KPRC2's Sara Donchey recalls island terror after Hawaii's false ballistic missile alert

HOUSTON – “Honey, take shelter. I love you.”

I blinked a few times, rolling over in bed and looking again at my phone. I read the words again. The text message hadn’t changed.

Why would my mother text me that?

I had nine missed calls from my father. Something was wrong.

I woke up from a nap at my sister’s apartment in Honolulu to these messages on my phone, one after another, my sister begging me to call her. I was alone in her house with the sun pouring into the guest bedroom, and I thought for a moment I might still be dreaming.

There was an emergency alert on my phone. It was the kind you see when there’s an Amber Alert or a flash flood warning. It was in all caps. It looked urgent.

“BALLISTIC MISSILE THREAT INBOUND TO HAWAII. SEEK IMMEDIATE SHELTER. THIS IS NOT A DRILL.”

I yanked my phone from the charger and ran to the window, looking down at the tree-lined valley below my sister’s apartment and at the glistening Waikiki skyline beyond it. There were cars meandering down the road. They weren’t speeding or screeching to a halt. No one was flailing their arms out of the windows. I didn’t hear jets screaming through the sky. There was no shouting or panic coming from the homes next door or in the neighborhoods or streets below me. There was nothing but blue sky, sunshine and the sound of birds chirping from the papaya trees. I wasn’t sure what I expected to see or hear, but this wasn’t it.

My confusion and panic were short-lived though, when I dialed my dad. He told me right away it was all a mistake. I quickly learned that the two minutes of confusion I felt paled in comparison to the 38 minutes of horror they had just lived through.

My family and I were separated that morning. They had been hunkered down at their beachfront rental on the North Shore of Oahu, more than an hour’s drive away. I had driven into town the night before to drop a family member off at the airport. Later that morning was when I decided to take my fateful nap.

My father was the first to get the alert on his phone.

He said he went to ask the rest of the family if they had gotten it, too. Shortly after that, all of their phones began to buzz with the same message.

A red banner flashed across the television telling them to stay inside and away from windows. It was real.

My father said he ran outside with my sister’s husband to look at the sky. My mother started to panic. There was nowhere safe for them to hide from whatever was coming. They settled on the detached garage and told me they huddled inside there for a while, shaking.
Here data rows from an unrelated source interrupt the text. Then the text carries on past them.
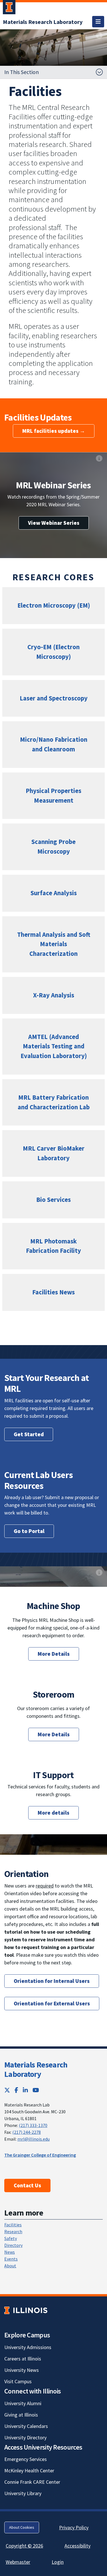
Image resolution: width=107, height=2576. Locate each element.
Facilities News (53, 1292)
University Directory (25, 2437)
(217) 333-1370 (33, 2125)
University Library (22, 2493)
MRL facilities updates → (53, 430)
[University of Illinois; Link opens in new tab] (25, 2310)
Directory (13, 2245)
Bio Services (53, 1200)
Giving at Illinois (21, 2414)
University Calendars (26, 2426)
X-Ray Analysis (53, 995)
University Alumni (22, 2403)
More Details (54, 1653)
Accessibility (77, 2545)
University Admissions (27, 2347)
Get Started (29, 1434)
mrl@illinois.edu (33, 2139)
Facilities (13, 2224)
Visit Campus (18, 2381)
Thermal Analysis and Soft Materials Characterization (53, 944)
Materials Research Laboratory (35, 2069)
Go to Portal (29, 1531)
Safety (10, 2238)
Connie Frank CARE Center (32, 2482)
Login (58, 2562)
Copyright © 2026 (24, 2545)
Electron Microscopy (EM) (53, 605)
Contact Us (27, 2185)
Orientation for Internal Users (52, 1980)
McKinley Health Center (29, 2470)
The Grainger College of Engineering (40, 2155)
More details (53, 1812)
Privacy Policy (73, 2527)
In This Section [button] (21, 72)
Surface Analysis (54, 893)
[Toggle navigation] (98, 21)
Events (11, 2259)
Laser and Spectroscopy (54, 698)
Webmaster (18, 2562)
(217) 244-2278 (26, 2132)
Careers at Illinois (22, 2358)
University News (21, 2370)
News (9, 2252)
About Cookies (21, 2527)
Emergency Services (25, 2459)
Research (13, 2231)
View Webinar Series (53, 522)
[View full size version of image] (99, 35)
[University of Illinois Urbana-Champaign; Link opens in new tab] (9, 8)
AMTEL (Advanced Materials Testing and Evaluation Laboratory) (54, 1046)
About (10, 2265)
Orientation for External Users (52, 2003)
They tried frantically to call me over and over again. After almost a dozen attempts, the calls stopped going through completely. It was just a dial tone. My mother thought I was going to die all alone. That’s when she must have settled on the text telling me to take shelter and that she loved me. What more could she do? I assume that she prayed, silently or aloud I am not sure. My sister would tell me later that my mother said perhaps it was better that I was asleep when it ended.

VIDEO: Sara Donchey via Skype about false ballistic missile attack alert

It would be more than half an hour before they realized that all of it was a mistake.
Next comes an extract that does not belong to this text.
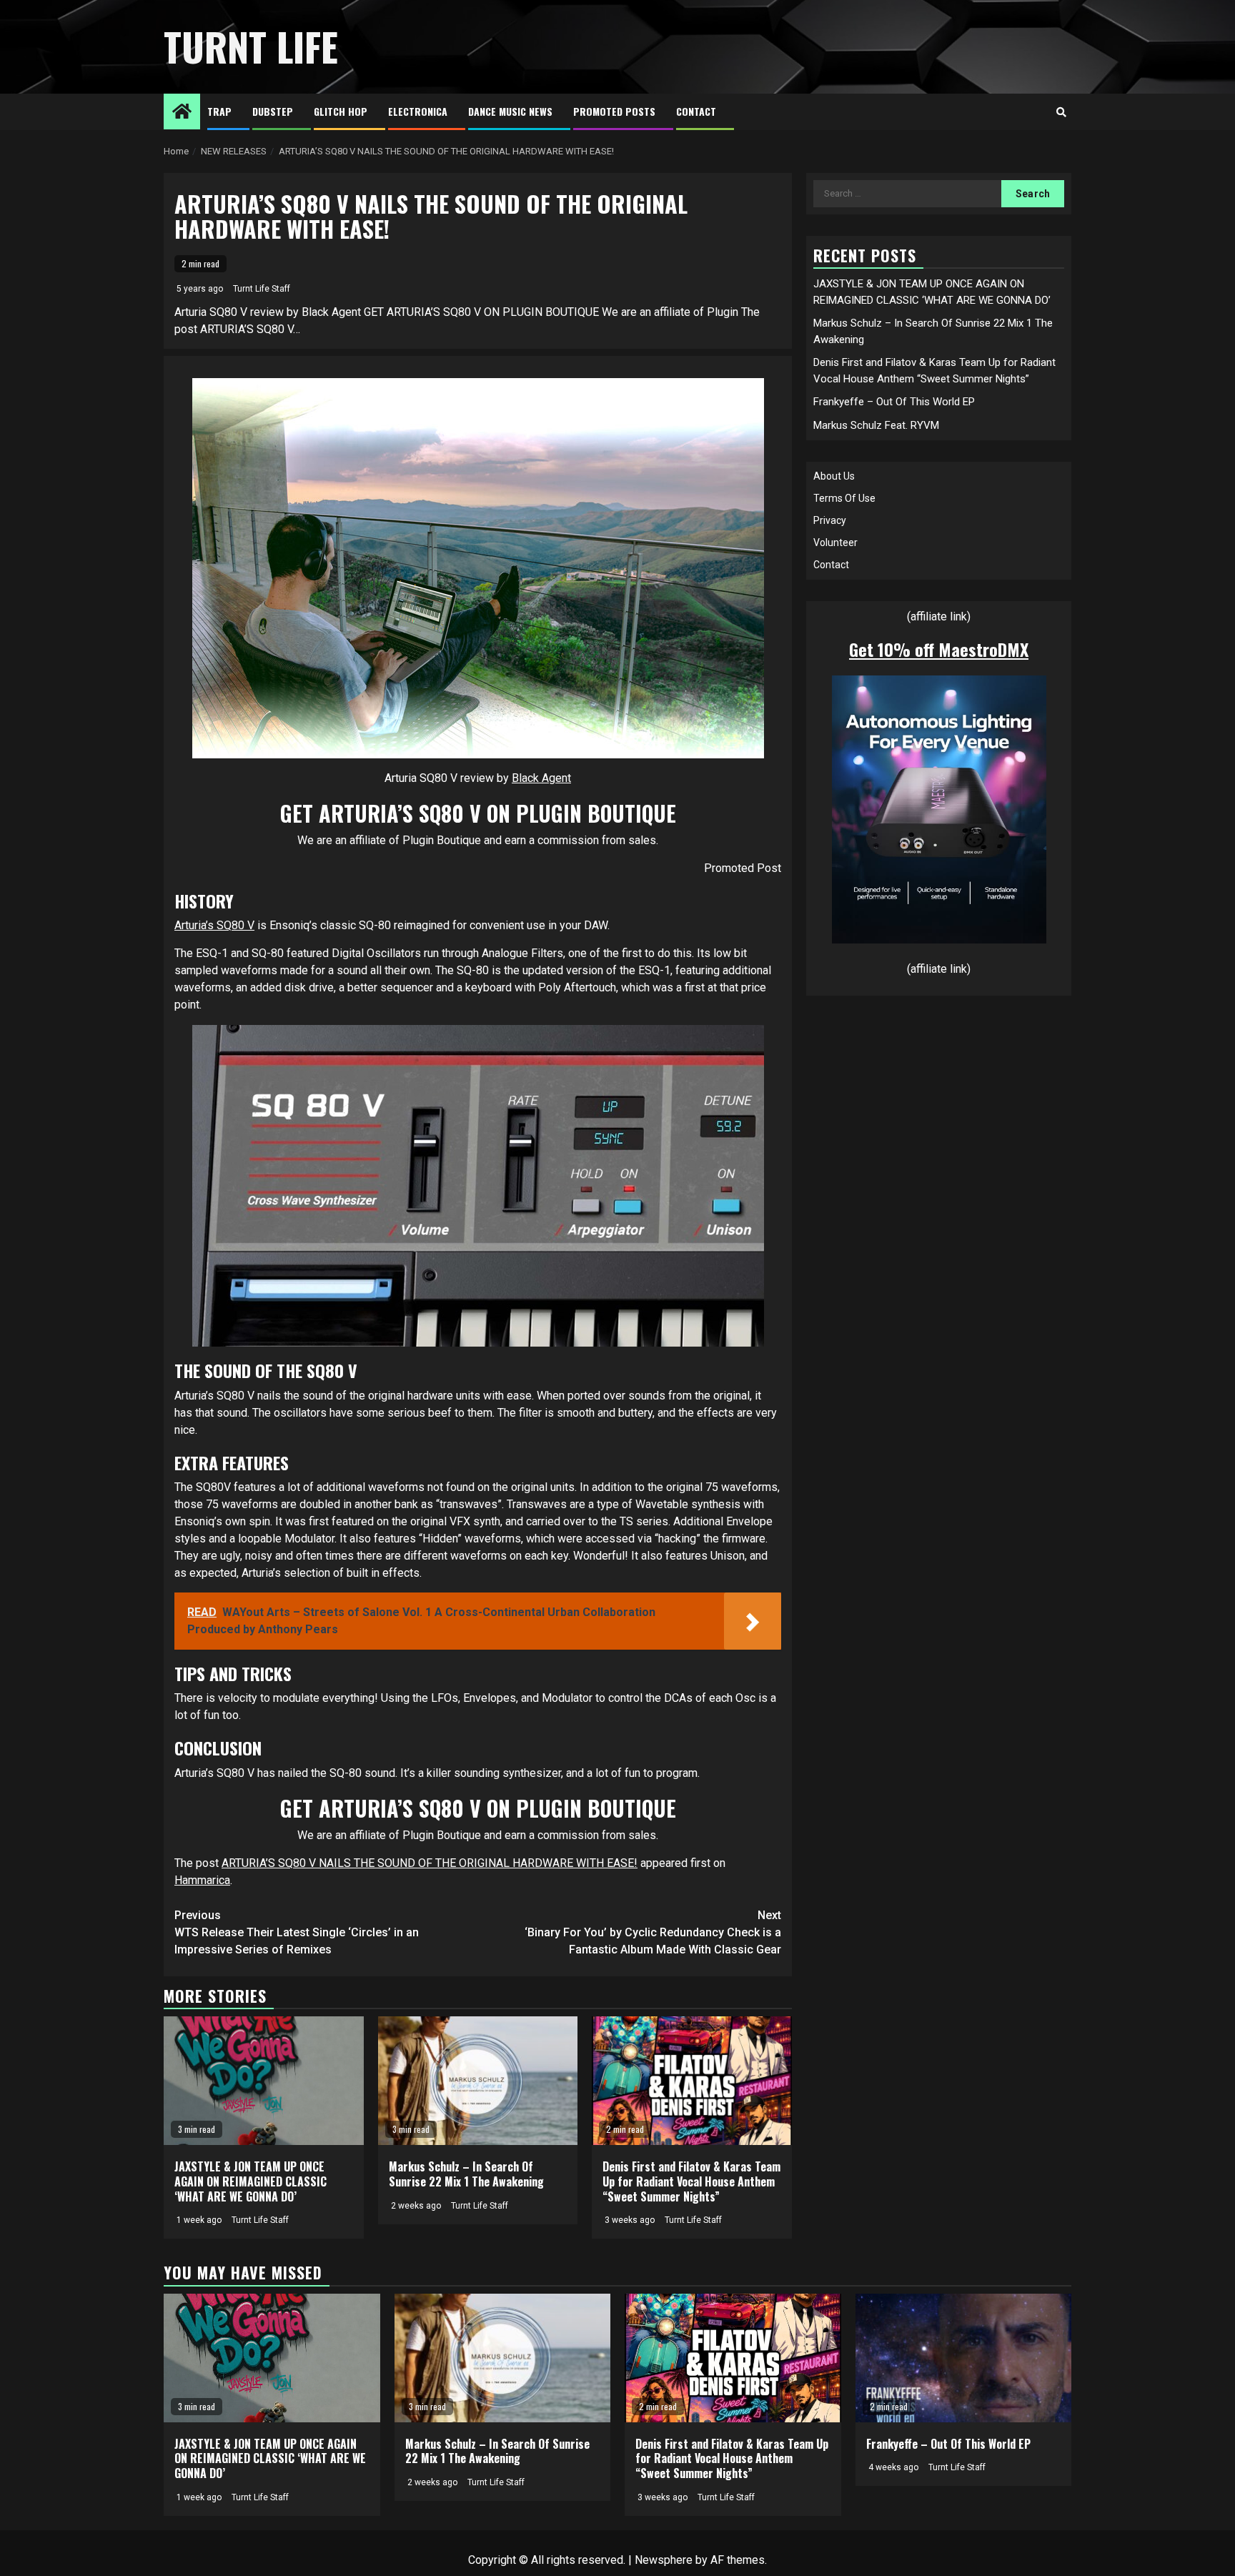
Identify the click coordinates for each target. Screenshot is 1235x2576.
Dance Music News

When we finally reunited later that afternoon, everyone collapsed on the couch in my sister’s living room. They were drained. Apparently, fearing that you and your entire family will be incinerated in a nuclear blast is exhausting.

Afterward there was uncomfortable laughter as we debriefed and took turns sharing what each of us had thought and felt. We watched television and wondered in disbelief how they were all saying their goodbyes and facing their demise because someone “pressed the wrong button.” It was almost comical.

Admittedly, all of us spend some time contemplating our own mortality and how we would spend our final moments. I never expected to have that question abruptly answered for each of my family members all at once, and to then laugh about it later over turkey sandwiches. 

I would like to say that I went on to spend my next days somehow enlightened, living life with more gusto and being present in each moment. But it was remarkable how quickly things snapped back to normal. We went back to checking our emails that still piled in, no matter how often we deleted them en masse. There were lines at the corner store for ahi poke. A little girl hung on her mother’s arm whining about something she ordered. 

Perhaps we, like many other families, should be thankful that we have another interesting vacation story to tell or simply something to laugh about over next year’s Christmas dinner. 

All I know for sure is that after it was all said and done, it was the best deli sandwich I had ever eaten.